Oui, c'est bien l'été 62 qu'Eric Rohmer a tourné ce premier court métrage qui prit place dans la série des Contes moraux. Voici la première partie du film (on trouvera facilement la seconde) :



Et voici le résumé qu'en donne le site Cinéma français :

Nous sommes en juin, dans le quartier de Villiers. Le narrateur, étudiant en droit, prépare ses examens. En allant dîner, il croise souvent Sylvie, une jeune fille blonde et élégante, employée dans une galerie de peinture. Malgré les encouragements de son camarade Schmidt il n'ose l'aborder.

Un jour cependant, s'étant heurtés par mégarde, ils engagent la conversation et promettent de se revoir. Mais, dès lors, Sylvie demeure invisible. Pour la retrouver, le narrateur sillonne le quartier, en particulier le marché de la rue de Lévis. Il prend l'habitude de se fournir en sablés dans une boulangerie de la rue Lebouteux dont la vendeuse lui témoigne un vif intérêt Jour après jour, des relations de complicité s'établissent entre eux.

Le narrateur finit par lui demander de sortir avec lui. La boulangère accepte. Mais en se rendant au rendez-vous, le narrateur rencontre Sylvie, la cheville bandée, appuyée sur une canne. Le lendemain de leur conversation, elle s'est fait une entorse et a passé trois semaines dans son appartement situé en face de la boulangerie. De sa fenêtre, elle a assisté aux allées et venues du narrateur et croit en être la cause. Le jeune homme se garde bien de la détromper. Renonçant au rendez-vous avec la boulangère, il emmène Sylvie au restaurant et l'épouse quelques mois plus tard.
Michèle Girardon est l'actrice qui incarne Sylvie. Ici, on la voit dans un autre film, avec Jeanne Moreau.

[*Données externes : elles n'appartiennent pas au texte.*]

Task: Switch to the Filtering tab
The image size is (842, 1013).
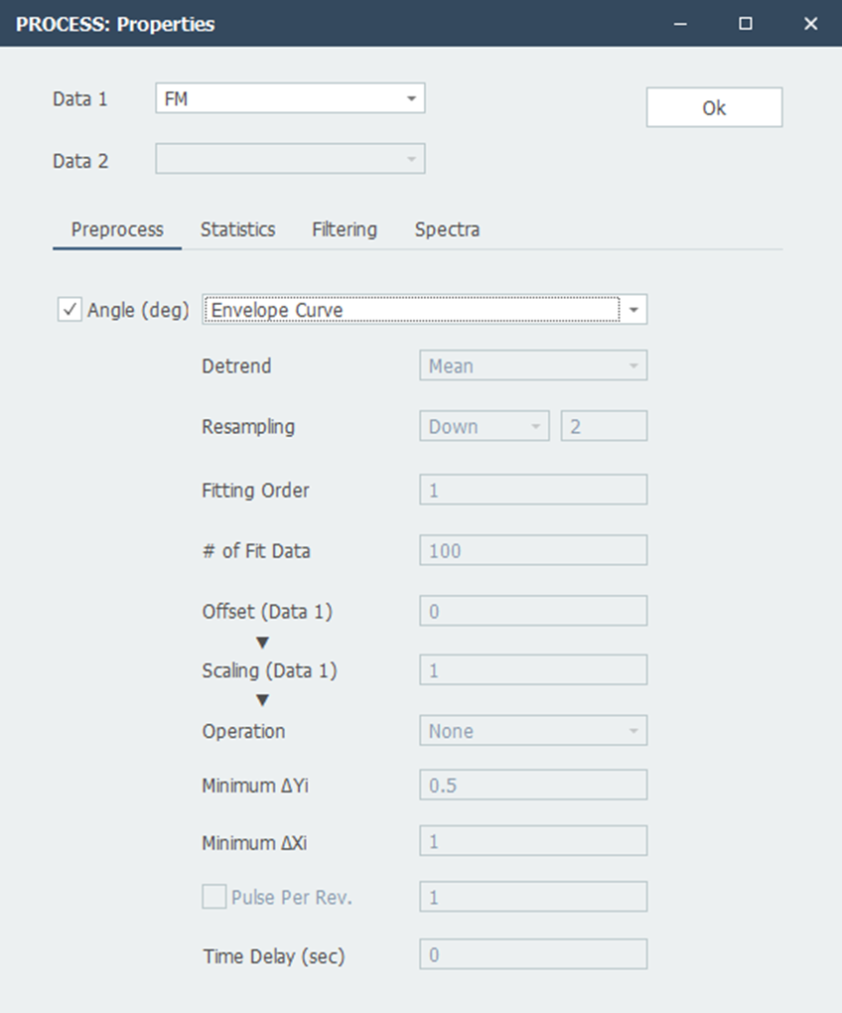Action: [345, 229]
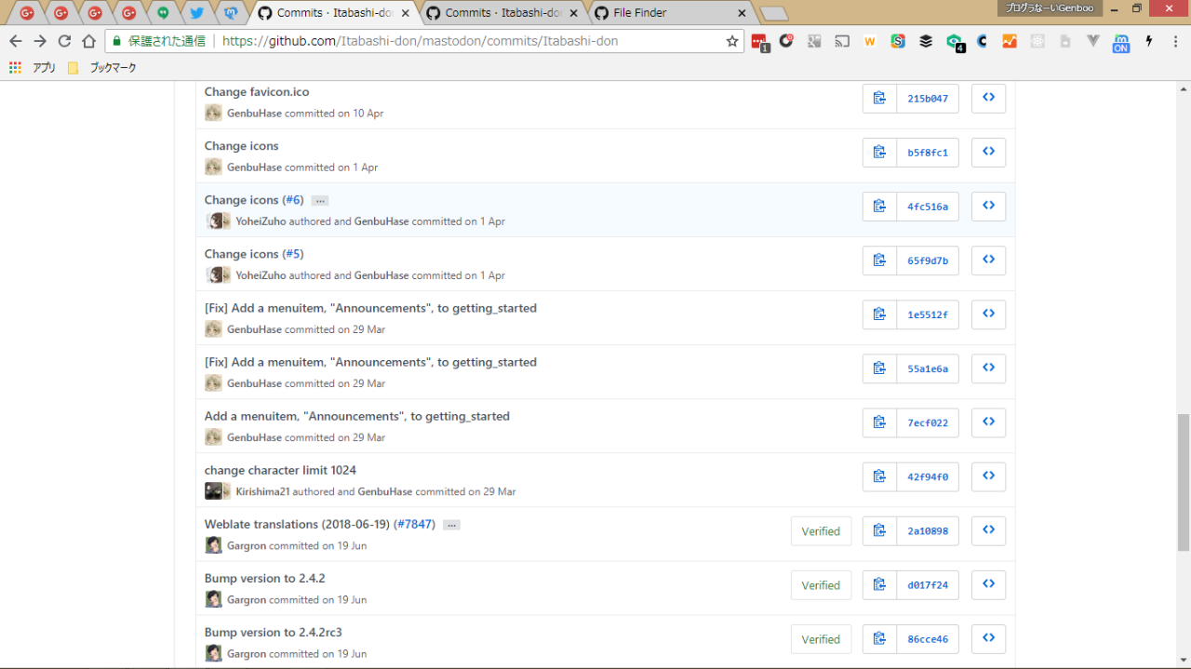Viewport: 1191px width, 669px height.
Task: Copy the full SHA for commit 1e5512f
Action: pos(879,314)
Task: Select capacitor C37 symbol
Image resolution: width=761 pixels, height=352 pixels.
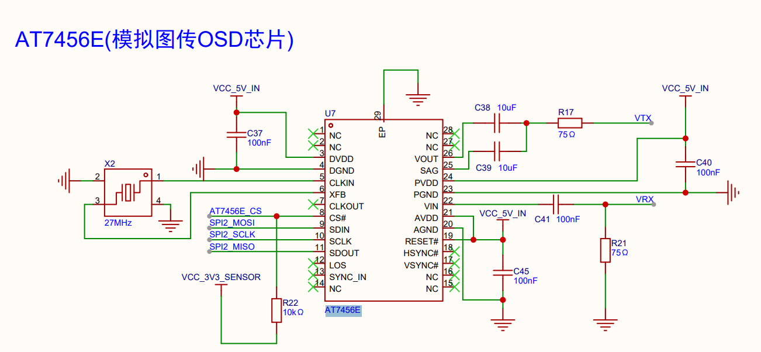Action: click(x=236, y=135)
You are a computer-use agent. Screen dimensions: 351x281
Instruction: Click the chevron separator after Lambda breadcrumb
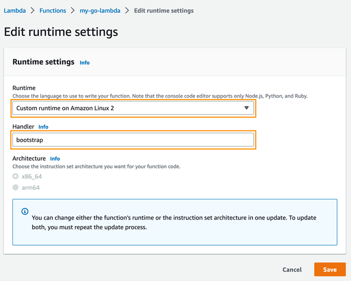33,11
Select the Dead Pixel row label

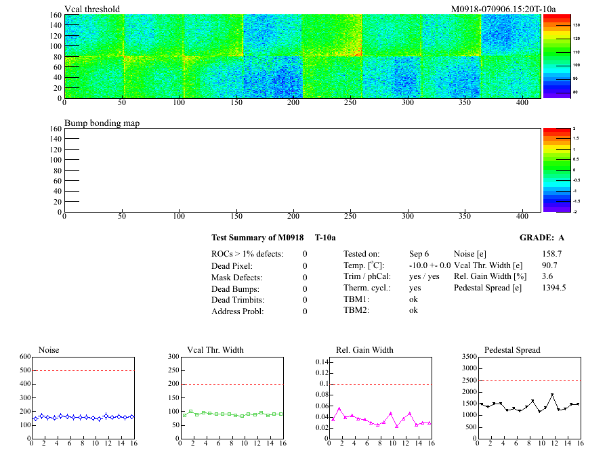(232, 265)
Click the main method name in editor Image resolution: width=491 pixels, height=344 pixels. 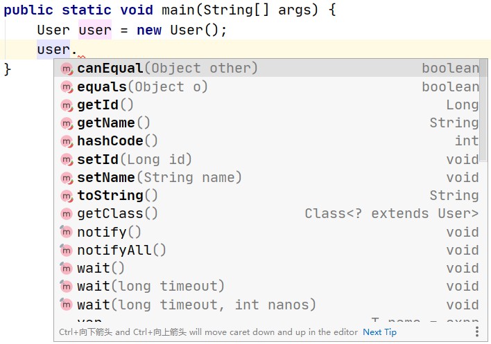178,11
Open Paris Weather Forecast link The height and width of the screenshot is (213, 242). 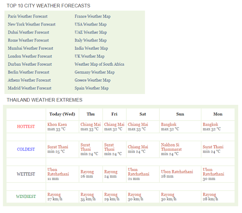point(27,17)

Jean-Marc Parisis, lui aussi né, tiens donc, en 1962, évoque aussi une autre figure tragique, dont j'ai déjà parlé ici, à savoir Natalie Wood, et c'est l'occasion d'une belle méditation sur le cinéma :

"Tout flottait, tout s'étoilait, tout se noyait dans le sens. Mais lequel ? Plus je regardais Natalie, plus elle me parlait, et plus elle me parlait, plus elle me manquait, comme si je l'avais connue, comme si ses films rallumaient des souvenirs d'une autre vie où j'aurais été son ami. L'alcool me laissait froid, n'affectait pas mes centres nerveux, mais les images de cinéma me passaient dans le sang, m'envoyaient sur des chemins qui ne menaient nulle part. Si le cinéma était un rêve dans le rêve de la vie, il en disait peut-être la vérité. Natalie n'était pas vraiment morte. Ce soir-là, je l'avais vue repartir en chapeau blanc et collier de perles à la fin de La fièvre dans le sang. En changeant de DVD, je l'avais recroisée, toujours en collier de perles, mais cheveux nus, et vêtue d'un simple pull à manches courtes, courant sous la pluie, dans une rue de La Nouvelle-Orléans, à la fin de Propriété interdite de Sydney Pollack. Le cinéma faisait bouger les morts, leur donnait encore envie de de s'en aller. En violentant le temps et l'espace, il avait inventé l'éternité.(...)" (p. 62-63)

SPLENDOR IN THE GRASS(la fièvre dans le sang) par rakosky

Allez, je m'arrête là pour aujourd'hui. Sur une dernière information qui n'a rien à voir : le blog a dépassé ces jours-ci les 10 000 pages vues, vous êtes encore en moyenne une vingtaine par jour à croiser par ici, à y perdre quelques secondes, quelques minutes ou plus, je ne suis pas dans une recherche forcenée d'audience (si c'était cela j'éviterais certains sujets), mais entre être lu et n'être pas lu, devinez où va ma préférence ? Merci à vous.